00:25:54.960So I don't think that slashing to 1986 levels is necessary.
00:25:59.960I think in a lot of ways it's very cynical because there is an anti-immigrant vote.
00:26:04.960And I think by Bernier saying we're going to cut immigration in half, actually more than that.
00:26:09.960By saying we're going to cut it in less than a third, you're trying to capture a particular type of person.
00:26:14.960And I don't think he believes it because if he did believe it, he would have made that his policy when he was running for the leadership.
00:26:20.960And at that time, 250,000 was entirely normal and entirely justifiable.
00:26:26.960So I think that is the issue that I have with there.
00:26:30.960It's the number and only really the number because the other things I don't think are disagreeable.
00:26:35.960When he talks about prioritizing economic immigrants, ending birth tourism, when he talks about making family reunification something that is not going to allow you to bring in your 90-year-old grandmother.
00:26:48.960I think these are normal, natural policies that any conservative government or conservative party should be talking about.
00:26:56.960I do think that it's regrettable that conservatives have not been hitting immigration issues as squarely as they need to be.

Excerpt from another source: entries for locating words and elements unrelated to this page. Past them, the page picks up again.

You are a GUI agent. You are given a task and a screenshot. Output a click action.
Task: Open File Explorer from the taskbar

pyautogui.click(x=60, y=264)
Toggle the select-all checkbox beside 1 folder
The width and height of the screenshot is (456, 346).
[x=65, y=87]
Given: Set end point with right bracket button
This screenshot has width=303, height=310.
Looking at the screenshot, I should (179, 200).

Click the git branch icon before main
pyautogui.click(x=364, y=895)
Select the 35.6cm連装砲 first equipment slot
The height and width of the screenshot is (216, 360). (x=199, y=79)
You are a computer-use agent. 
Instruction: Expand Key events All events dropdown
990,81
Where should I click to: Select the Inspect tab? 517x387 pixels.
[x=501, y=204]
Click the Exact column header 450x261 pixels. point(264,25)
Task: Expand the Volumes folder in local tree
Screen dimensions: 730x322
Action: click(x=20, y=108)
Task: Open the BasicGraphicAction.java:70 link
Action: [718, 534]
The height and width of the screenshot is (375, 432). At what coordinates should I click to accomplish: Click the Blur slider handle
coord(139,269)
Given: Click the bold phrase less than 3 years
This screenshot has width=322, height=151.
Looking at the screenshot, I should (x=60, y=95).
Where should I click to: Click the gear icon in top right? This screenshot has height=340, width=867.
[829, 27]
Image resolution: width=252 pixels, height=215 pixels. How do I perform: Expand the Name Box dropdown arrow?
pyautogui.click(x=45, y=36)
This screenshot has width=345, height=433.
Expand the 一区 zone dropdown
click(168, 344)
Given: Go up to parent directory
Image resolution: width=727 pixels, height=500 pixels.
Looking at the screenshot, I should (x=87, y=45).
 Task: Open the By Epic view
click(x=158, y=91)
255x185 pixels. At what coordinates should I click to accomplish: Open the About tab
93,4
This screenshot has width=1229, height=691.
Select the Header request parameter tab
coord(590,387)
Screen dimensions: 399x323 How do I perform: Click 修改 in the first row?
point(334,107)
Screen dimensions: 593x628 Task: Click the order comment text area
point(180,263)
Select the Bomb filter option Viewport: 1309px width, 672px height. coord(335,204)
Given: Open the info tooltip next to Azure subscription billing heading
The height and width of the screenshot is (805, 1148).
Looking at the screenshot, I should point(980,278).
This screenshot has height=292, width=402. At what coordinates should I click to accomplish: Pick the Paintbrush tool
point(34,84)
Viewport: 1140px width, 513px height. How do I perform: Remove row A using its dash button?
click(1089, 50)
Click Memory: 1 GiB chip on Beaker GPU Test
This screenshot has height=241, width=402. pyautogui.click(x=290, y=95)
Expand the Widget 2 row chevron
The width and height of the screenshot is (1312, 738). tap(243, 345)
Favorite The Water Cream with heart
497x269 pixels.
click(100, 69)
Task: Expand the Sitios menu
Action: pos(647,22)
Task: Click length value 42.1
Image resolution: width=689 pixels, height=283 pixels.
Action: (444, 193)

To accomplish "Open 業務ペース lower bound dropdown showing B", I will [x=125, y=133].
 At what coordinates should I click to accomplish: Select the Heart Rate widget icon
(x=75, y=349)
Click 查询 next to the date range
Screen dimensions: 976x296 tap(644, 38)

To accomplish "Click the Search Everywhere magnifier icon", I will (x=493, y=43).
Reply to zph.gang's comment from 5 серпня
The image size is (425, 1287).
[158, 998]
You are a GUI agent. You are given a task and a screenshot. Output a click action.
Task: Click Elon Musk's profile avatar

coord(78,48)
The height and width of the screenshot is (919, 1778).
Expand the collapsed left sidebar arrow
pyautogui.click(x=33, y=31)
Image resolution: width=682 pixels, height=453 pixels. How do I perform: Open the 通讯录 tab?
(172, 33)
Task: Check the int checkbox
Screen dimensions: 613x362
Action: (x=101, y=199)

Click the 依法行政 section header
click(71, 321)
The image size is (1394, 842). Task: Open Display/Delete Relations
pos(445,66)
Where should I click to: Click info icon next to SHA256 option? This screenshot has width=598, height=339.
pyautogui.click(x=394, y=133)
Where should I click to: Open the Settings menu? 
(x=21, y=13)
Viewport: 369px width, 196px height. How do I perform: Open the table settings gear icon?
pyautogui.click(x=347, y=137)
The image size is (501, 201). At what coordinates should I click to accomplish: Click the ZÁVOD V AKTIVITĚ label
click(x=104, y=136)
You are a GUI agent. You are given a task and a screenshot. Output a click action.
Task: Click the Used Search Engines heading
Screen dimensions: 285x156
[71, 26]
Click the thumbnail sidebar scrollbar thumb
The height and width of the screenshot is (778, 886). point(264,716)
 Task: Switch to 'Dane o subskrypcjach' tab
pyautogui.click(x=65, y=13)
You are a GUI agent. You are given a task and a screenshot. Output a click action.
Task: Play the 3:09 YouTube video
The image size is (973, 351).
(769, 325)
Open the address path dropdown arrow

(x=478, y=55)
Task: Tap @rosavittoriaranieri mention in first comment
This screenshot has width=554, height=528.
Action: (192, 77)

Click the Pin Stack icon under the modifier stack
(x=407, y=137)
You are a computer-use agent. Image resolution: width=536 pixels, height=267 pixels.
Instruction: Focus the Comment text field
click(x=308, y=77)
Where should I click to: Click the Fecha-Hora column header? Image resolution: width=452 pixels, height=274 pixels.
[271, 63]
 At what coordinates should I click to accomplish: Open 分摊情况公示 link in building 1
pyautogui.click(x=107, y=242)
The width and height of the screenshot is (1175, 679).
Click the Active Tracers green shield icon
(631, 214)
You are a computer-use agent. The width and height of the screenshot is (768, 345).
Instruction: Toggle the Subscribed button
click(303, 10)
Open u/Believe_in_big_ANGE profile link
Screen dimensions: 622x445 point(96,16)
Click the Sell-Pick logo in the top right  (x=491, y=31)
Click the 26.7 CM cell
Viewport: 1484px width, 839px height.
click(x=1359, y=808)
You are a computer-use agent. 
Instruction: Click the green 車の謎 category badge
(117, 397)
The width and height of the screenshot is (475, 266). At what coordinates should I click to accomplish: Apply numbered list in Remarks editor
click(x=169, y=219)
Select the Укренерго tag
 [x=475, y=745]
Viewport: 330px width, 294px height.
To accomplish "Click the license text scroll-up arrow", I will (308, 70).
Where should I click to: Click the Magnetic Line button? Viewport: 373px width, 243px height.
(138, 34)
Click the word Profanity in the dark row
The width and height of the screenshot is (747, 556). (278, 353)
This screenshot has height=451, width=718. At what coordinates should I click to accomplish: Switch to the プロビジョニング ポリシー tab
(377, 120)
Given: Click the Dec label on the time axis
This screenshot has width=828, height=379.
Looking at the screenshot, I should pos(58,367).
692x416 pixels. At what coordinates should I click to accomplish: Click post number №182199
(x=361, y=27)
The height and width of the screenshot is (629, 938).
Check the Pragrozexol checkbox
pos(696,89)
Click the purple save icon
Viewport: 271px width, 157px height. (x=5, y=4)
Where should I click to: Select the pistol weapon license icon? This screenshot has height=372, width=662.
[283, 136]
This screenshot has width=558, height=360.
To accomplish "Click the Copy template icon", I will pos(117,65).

00:27:07.960Remember, the conservative members had a vote and made official policy for the party, if memory serves, ending birth tourism.
00:27:15.960And Andrew Scheer was very equivocal on that.
00:27:18.960He didn't come out and say, yeah, it's ridiculous that you can just come into the country illegally and your child is a Canadian citizen from birth.
00:27:28.960And I don't think that should be seen as controversial, but this is the climate in which we find ourselves.
00:27:34.960And Bernier also talked about the idea of pushing back against extreme multiculturalism last summer.
00:27:43.960And it was that discussion that triggered the tweet tracking from the bureaucrats.
00:27:49.960So I find it does come a bit full circle here.
00:27:52.960Andrew Scheer has not put a number on immigrants he wants to let into Canada.
00:27:56.960He says emphasis on the number is a little bit of a red herring.
00:27:59.960And I'm inclined to agree with Andrew Scheer on that one.
00:28:02.960I don't think that we need to basically have an outwoking mentality in politicians of whoever can just give the highest number of immigrant resettlement
00:28:11.960is supposed to be the wokest and the most pure.
00:28:14.960I think that the number is ridiculous.